Les candidats doivent fournir des lettres de recommandation et remplir une batterie de formulaires pour attester qu'ils sont conformes aux exigences de sécurité. Les 19 entreprises retenues au terme du concours se partageront... 500 000$ en cinq ans, un peu plus de 5000$ chacune par année.

Robert Houle, propriétaire de Traduction Houle, a déjà décroché des contrats auprès de ce ministère. Mais cette année, il passe son tour. Sa petite firme, qui compte une quarantaine d'employés permanents et temporaires, n'a pas les moyens de mobiliser un travailleur à temps plein pour répondre à cet appel d'offres. Surtout pas pour un contrat aussi modeste.

«Un job de 5000$, on fait ça en deux ou trois jours, raconte l'entrepreneur de Gatineau. Et on va passer trois semaines à faire une demande de proposition? Il y a quelque chose qui ne marche pas.»

Le cas de Traduction Houle est loin d'être isolé. Selon un sondage de la Fédération canadienne de l'entreprise indépendante (FCEI), 60% des PME qui seraient en mesure d'offrir leurs services au gouvernement fédéral renoncent à le faire.

Trop complexe, trop de paperasse, tout cela pour un résultat incertain.

Le processus d'appel d'offres effraie bon nombre de candidats, estime Louis-Martin Parent, qui a piloté l'enquête.

«Prenons le cas d'une entreprise de 20 employés dont 15 travaillent dans la manufacture et cinq sont dans l'administration, illustre M. Parent, analyste des politiques à la FCEI. Est-ce que ça vaut la peine d'avoir quelqu'un qui passe une semaine ou deux pour répondre à une soumission si ça réduit la productivité dans le bureau de 20%?»

À l'évidence, la majorité des petits entrepreneurs répondent non à cette question. Le sondage de la FCEI révèle aussi que 85% des PME qui décrochent des contrats fédéraux le font depuis plus de cinq ans. C'est donc dire que les entreprises qui connaissent bien les rouages des marchés publics tirent mieux leur épingle du jeu que leurs concurrentes.

Gilles Gamas en sait quelque chose. Il a fondé la Société Gamma, entreprise de traduction qu'il a vendue lorsqu'il a pris sa retraite. Pas moins de 90% de son chiffre d'affaires provenait de contrats fédéraux.

Selon lui, bon nombre de petites entreprises ont du mal à se retrouver dans les dédales des appels d'offres: elles doivent acquérir une cote de sécurité, éplucher une paperasse volumineuse et apprendre à distinguer les contrats intéressants de ceux qui ne valent pas l'effort.
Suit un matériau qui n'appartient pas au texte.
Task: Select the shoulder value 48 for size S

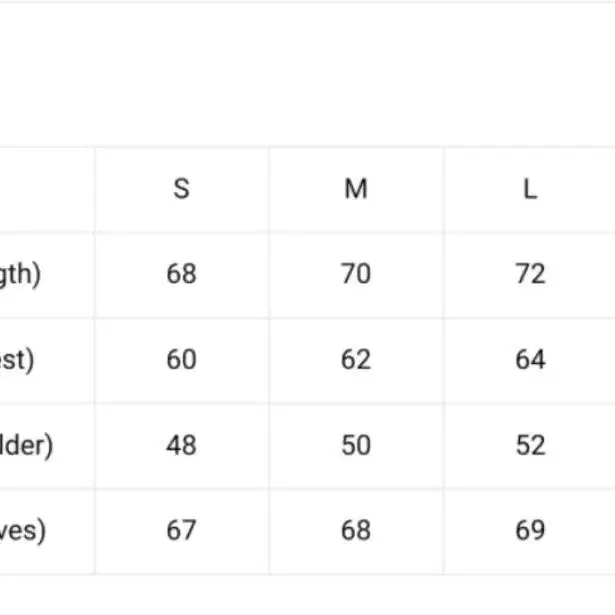Action: tap(181, 445)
«On considère que la lourdeur du processus... ce qui fait le bonheur des uns fait le malheur des autres, indique-t-il. Ça fait le malheur des très petites entreprises. Mais pour une entreprise comme la nôtre, on se dit qu'il y a quand même moins de gens qui peuvent répondre au concours. C'est un peu cynique, mais c'est réaliste.»

Dans l'intérêt des PME?

Est-il possible d'alléger le processus d'appel d'offres pour inciter les PME à y répondre? Le ministère des Travaux publics a refusé de répondre à nos questions. Mais les experts reconnaissent qu'Ottawa a fait son bout de chemin, notamment en créant le Bureau de la PME, en 2005, justement pour aider les petites entreprises qui souhaitent décrocher des contrats publics.
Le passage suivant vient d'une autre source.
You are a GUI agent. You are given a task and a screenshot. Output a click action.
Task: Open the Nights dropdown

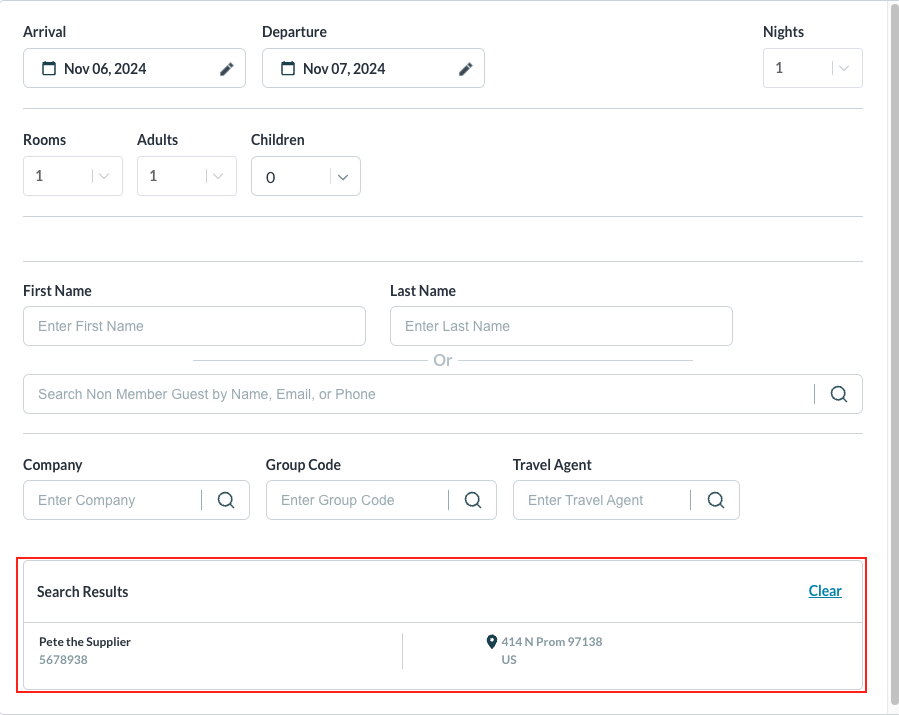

«On a connu le scandale des commandites, le scandale l'industrie de la construction, et le gouvernement voudrait alléger les modalités des marchés publics? Il serait vilipendé sur la place publique», souligne Francis Giguère, président de la firme de consultation Info-Opportunités.
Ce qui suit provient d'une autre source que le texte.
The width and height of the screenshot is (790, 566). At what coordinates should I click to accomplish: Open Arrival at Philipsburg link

Les PME doivent donc se retrousser les manches et braver la paperasse, poursuit-il. C'est dans leur intérêt: le gouvernement fédéral distribue à lui seul des contrats totalisant 120 milliards chaque année.

Et du lot, les contrats sur invitation sont beaucoup plus nombreux que ceux qui sont accordés au terme d'appels d'offres formels. Pour profiter de la manne, donc, les petites entreprises ont intérêt à faire des pieds et des mains pour se faire connaître des différents ministères.

«Il n'y a pas de cachette, dit M. Giguère, le gouvernement se plaint parfois de ne pas avoir assez d'offres des entreprises publiques, et donc des PME.»

«C'est évident qu'il y a de la paperasse, convient Cyrile D'Almeida, directeur de la firme de consultation Stratégie Contact, à Québec. Mais à partir du moment où on décide de s'intéresser à ce marché, il va falloir se préparer. Et souvent, ceux qui se préparent gagnent.»